Saturday, June 6, 2009

Slumdogs in the Post-racial World

First off, I will admit that I think too much. Now that we have that out of the way...

Last night I went to see Slumdog Millionaire (I recognize I may have been one of the last people to see the movie, which won eight Academy Awards and has already been out on DVD for a good long while). I thought it was a really good movie and really thought-provoking. What I was especially struck by was how the movie was set up as a "feel good" love story. One would think this would be hard to pull off, given such plot elements as religious violence, police violence (including a torture scene--there's your "enhanced interrogation techniques," people), and exploitation of children. And yet by its end, this movie has the star-crossed young lovers finally reunited and performing a Bollywood dance number with hundreds of people in the train station. *blink* So, we are to understand that this movie had a triumphant ending.
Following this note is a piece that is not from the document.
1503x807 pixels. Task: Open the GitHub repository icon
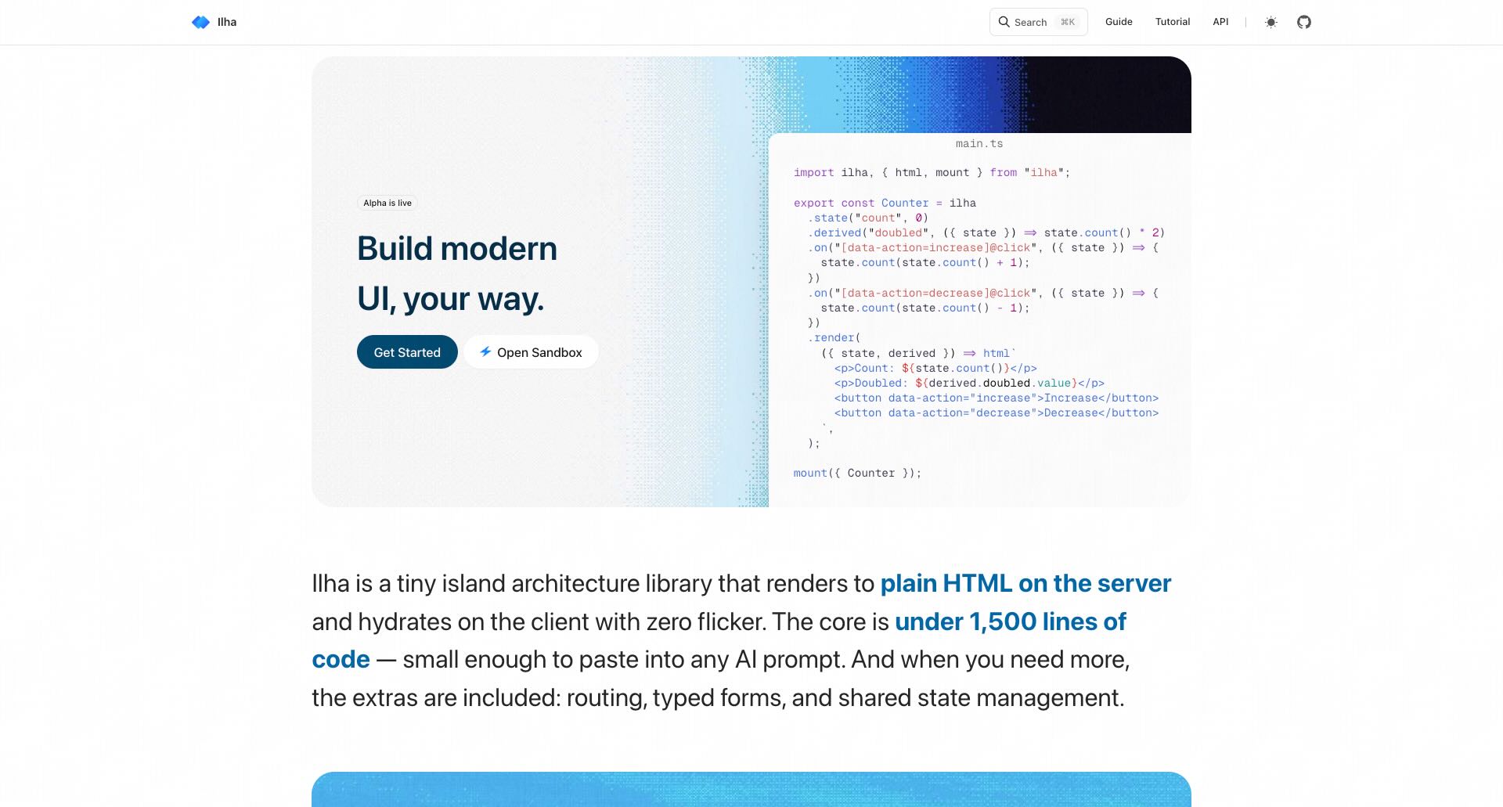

Towards the end of the movie, there's a scene after Jamal has been released from police custody. He has convinced them that somehow it is possible that a "mere slumdog" could have really answered the first day's quiz show questions and has been released to return for his second day on the show, after seemingly being tortured and kept awake all night. As he returns to the show, there is a groundswell of support for him, as people yell they love him and one woman says something like "go with my blessings, child." This is one of the few overt acknowledgements in the film that Jamal is not alone, that he belongs to a social context, that his struggles are not the lone cowboy kind of struggles which are unique to him, but struggles of the people who live where he lives, who are from where he is from.

What this made me think of is this (false, I'd say) idea that the triumph of one (or a few) means that the group has transcended traditional barriers so everything is all good now. A reversal of that famous phrase whereby the political is made personal and can be overcome on an individual basis. Hmm. So I started considering what "post-racial" means and how some people can believe it is reality signaled by the election of the first African American president. This is hard for me to accept as a fact, given the vast discrepancies that still exist between Americans of different ethnicities in terms of education, wealth, income, life expectancies, unemployment, child mortality rates, etc. Hmmm.